Ma pur nell’evidente miglioria sempre un carcere resterebbe, sempre di privazione della libertà si tratta, anche se il grado di sofferenza che è implicito nel concetto stesso di prigionia sarebbe decisamente attenuato. Ma non scomparso, lontano dal diventare impercettibile.

Dovrebbero essere vietati gli zoosafari con ingresso del pubblico in auto

La stesso pensiero, apparentemente inverso, si potrebbe adattare agli animali ospiti delle strutture espositive, dove quelli degli zoo safari stanno molto peggio di quelli dei bioparchi, nonostante abbiano grandi spazi a loro disposizione. Infatti quella che per i visitatori sembra la riproduzione di un pezzo di savana, dove vivono liberi i leoni, nella realtà è tale soltanto guardata con gli occhi umani. Non è lo spazio o non solo quello che determina la qualità della vita.

Gli animali ospiti dei recinti degli zoo safari hanno giornalmente il loro territorio invaso, senza possibilità di fuga e spesso nemmeno di nascondiglio, assediati da visitatori vocianti e dai gas di scarico delle auto, che essendo pesanti, stazionano proprio all’altezza del naso di tigri e leoni. Tutte le sere poi devono far ritorno in gabbia, dove trascorrono la notte al chiuso, per ragioni di sicurezza. Nulla di naturale insomma nella loro vita.
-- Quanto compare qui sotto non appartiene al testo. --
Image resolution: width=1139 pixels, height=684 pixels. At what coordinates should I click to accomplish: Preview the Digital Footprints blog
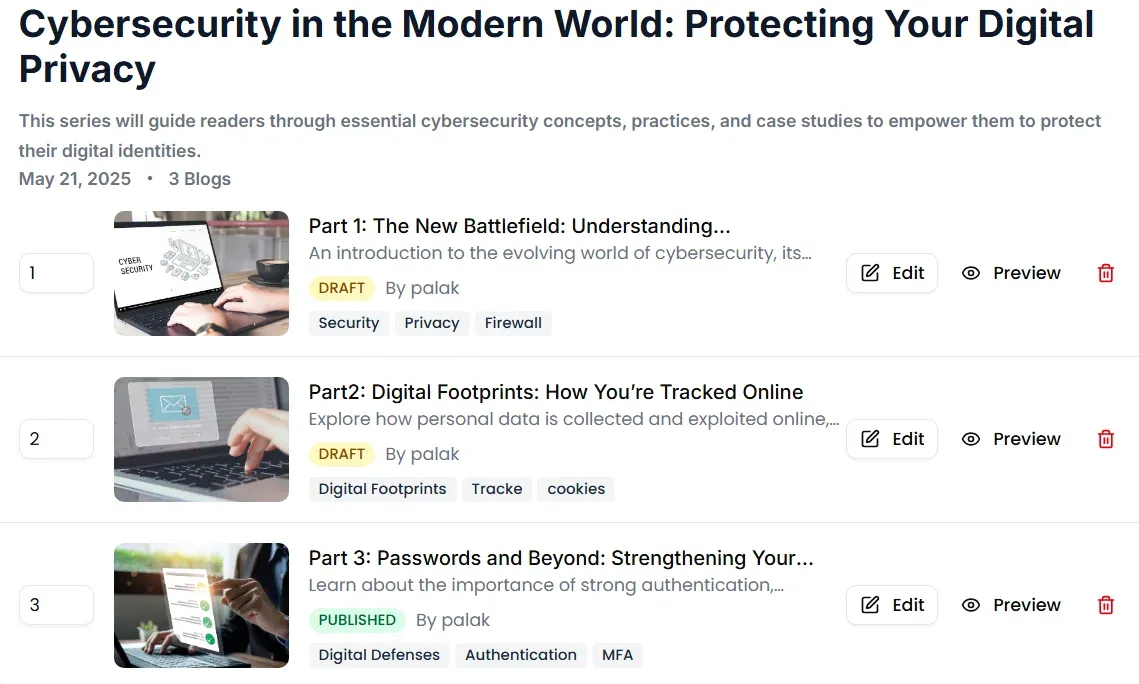pyautogui.click(x=1012, y=439)
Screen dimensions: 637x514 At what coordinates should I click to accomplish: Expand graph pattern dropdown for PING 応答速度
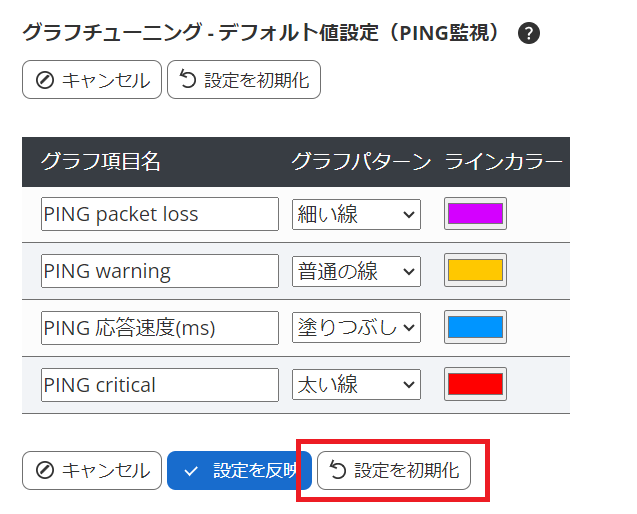click(356, 328)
Non va meglio agli ospiti degli zoo tradizionali, che hanno sostituito molte gabbie con recinti per non dare l’impressione della segregazione. Certo sono spazi allestiti con cura, dove gli animali sembrano parte di un documentario, ma questo è solo quanto vogliono percepire gli occhi dei visitatori, con la suggestione creata da chi segue la comunicazione per queste strutture.

Per questo prima di entrare in uno zoo un visitatore dovrebbe chiedersi se quell’impresa alla quale si accinge a versare dei soldi sia davvero rispettosa del benessere animale, con buona pace di quanto fin troppo spesso scrivono i giornali in festose notizie che raccontano di nuovi arrivi e di nuove nascite, di specie salvate e di animali felici. Proprio come doveva sembrare Alex, il leone del fortunato cartoon Madagascar.

In conclusione lo zoo non è l’ultimo baluardo per la conservazione delle specie in pericolo, ma è soltanto un’impresa che destina una parte variabile dei propri utili, generalmente molto piccola, a progetti più o meno reali che si occupano di conservazione. Ma non bisogna dimenticare che l’apice della conservazione è la difesa in situ di animali e ambiente, non una collezione vivente di DNA, conservata nel chiuso degli zoo.